◆ **GIVEN INSTRUCTION**
Retype the entries below verbatim, beginning with the line that contains "Switch to the Holders" and continuing through the line that contains "will [x=543, y=44].", including both of those lines.

◆ **RECORDS FOR THE EXERCISE**
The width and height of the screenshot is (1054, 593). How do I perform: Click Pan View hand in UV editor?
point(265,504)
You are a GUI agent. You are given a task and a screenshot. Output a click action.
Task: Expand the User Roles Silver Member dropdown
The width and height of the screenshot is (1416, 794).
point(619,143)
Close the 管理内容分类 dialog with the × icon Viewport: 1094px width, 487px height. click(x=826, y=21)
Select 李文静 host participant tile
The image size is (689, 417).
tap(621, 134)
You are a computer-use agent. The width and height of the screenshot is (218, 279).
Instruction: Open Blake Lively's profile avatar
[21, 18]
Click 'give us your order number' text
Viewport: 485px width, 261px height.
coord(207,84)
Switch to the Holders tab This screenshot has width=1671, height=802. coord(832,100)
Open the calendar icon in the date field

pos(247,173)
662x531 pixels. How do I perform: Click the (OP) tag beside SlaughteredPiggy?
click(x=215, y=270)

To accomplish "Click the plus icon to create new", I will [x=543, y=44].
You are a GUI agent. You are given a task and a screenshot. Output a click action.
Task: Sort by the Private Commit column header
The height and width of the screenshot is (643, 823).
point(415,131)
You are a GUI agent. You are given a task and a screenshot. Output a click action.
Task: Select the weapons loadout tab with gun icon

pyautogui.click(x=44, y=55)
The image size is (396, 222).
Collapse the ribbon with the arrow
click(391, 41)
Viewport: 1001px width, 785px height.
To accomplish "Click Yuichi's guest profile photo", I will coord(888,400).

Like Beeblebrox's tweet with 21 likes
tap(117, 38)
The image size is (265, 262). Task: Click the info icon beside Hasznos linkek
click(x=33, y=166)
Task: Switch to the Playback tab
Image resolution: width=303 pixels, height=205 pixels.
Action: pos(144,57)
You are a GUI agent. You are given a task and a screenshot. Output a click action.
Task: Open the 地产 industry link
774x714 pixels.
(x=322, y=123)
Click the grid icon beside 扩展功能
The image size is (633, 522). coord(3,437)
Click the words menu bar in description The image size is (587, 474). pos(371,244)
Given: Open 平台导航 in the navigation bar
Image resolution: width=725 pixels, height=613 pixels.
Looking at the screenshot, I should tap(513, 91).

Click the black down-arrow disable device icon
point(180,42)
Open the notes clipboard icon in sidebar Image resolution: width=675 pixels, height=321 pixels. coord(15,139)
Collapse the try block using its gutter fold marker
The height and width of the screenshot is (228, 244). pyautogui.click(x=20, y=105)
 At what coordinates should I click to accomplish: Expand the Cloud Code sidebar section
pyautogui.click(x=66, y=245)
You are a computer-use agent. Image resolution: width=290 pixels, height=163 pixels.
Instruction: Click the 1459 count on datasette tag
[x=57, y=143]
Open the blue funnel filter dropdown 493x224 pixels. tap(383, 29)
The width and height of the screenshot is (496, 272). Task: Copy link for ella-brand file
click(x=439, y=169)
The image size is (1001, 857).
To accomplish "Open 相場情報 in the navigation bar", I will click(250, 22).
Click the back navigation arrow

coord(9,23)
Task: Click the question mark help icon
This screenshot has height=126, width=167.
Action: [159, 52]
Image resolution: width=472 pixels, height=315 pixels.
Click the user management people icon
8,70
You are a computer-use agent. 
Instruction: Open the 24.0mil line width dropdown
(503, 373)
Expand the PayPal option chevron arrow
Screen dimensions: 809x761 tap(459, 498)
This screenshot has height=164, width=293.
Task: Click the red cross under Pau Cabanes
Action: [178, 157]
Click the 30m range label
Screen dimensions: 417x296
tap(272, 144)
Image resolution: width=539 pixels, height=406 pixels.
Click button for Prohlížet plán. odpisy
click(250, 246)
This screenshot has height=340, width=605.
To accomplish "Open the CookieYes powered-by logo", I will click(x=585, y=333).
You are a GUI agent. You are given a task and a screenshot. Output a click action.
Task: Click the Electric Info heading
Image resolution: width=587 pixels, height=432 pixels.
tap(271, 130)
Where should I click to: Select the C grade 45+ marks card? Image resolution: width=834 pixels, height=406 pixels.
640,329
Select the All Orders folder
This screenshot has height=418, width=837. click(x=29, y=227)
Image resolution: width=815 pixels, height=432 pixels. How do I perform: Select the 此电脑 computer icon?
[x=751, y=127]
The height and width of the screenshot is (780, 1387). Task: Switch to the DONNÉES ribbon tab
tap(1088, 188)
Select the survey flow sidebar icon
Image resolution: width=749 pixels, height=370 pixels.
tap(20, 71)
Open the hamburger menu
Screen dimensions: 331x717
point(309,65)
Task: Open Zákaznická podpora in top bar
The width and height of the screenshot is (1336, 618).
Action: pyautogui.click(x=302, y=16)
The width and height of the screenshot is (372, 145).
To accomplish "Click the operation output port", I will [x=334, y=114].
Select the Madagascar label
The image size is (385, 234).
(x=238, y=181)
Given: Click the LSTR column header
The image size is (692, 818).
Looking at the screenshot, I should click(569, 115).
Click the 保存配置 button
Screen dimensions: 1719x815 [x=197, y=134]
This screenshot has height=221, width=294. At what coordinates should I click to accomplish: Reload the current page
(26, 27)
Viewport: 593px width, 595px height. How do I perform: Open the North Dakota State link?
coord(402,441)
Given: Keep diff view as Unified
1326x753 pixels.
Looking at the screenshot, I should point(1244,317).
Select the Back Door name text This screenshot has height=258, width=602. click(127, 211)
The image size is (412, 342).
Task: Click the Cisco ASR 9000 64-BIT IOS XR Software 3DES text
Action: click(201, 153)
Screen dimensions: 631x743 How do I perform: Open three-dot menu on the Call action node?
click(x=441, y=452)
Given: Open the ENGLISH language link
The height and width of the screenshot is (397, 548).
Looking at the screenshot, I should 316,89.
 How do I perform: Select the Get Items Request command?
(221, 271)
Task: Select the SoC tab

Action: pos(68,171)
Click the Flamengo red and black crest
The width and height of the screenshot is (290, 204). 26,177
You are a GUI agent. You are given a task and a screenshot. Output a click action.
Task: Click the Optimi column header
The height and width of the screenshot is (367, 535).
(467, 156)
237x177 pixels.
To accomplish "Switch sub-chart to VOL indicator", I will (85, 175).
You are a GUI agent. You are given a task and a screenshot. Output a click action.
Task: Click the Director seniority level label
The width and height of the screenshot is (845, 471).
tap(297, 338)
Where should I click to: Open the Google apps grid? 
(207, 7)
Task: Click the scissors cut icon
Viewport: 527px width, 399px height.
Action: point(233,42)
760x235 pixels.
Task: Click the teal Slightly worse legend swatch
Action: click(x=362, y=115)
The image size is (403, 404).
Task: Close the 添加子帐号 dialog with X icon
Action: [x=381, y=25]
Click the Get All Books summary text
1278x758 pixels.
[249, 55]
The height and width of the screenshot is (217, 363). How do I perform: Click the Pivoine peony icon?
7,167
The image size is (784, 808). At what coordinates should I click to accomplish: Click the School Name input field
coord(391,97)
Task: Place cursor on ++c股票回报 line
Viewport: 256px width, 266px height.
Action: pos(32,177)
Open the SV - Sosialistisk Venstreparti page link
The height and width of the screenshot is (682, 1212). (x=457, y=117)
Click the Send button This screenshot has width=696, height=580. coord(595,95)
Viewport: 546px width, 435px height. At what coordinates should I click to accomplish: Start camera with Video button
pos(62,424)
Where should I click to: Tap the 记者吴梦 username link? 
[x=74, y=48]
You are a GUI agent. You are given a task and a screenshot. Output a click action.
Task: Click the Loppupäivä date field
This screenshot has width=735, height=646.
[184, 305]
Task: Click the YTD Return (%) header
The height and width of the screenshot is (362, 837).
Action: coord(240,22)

◆ **FULL OUTPUT**
Switch to the Holders tab This screenshot has width=1671, height=802. coord(832,100)
Open the calendar icon in the date field

pos(247,173)
662x531 pixels. How do I perform: Click the (OP) tag beside SlaughteredPiggy?
click(x=215, y=270)

To accomplish "Click the plus icon to create new", I will [x=543, y=44].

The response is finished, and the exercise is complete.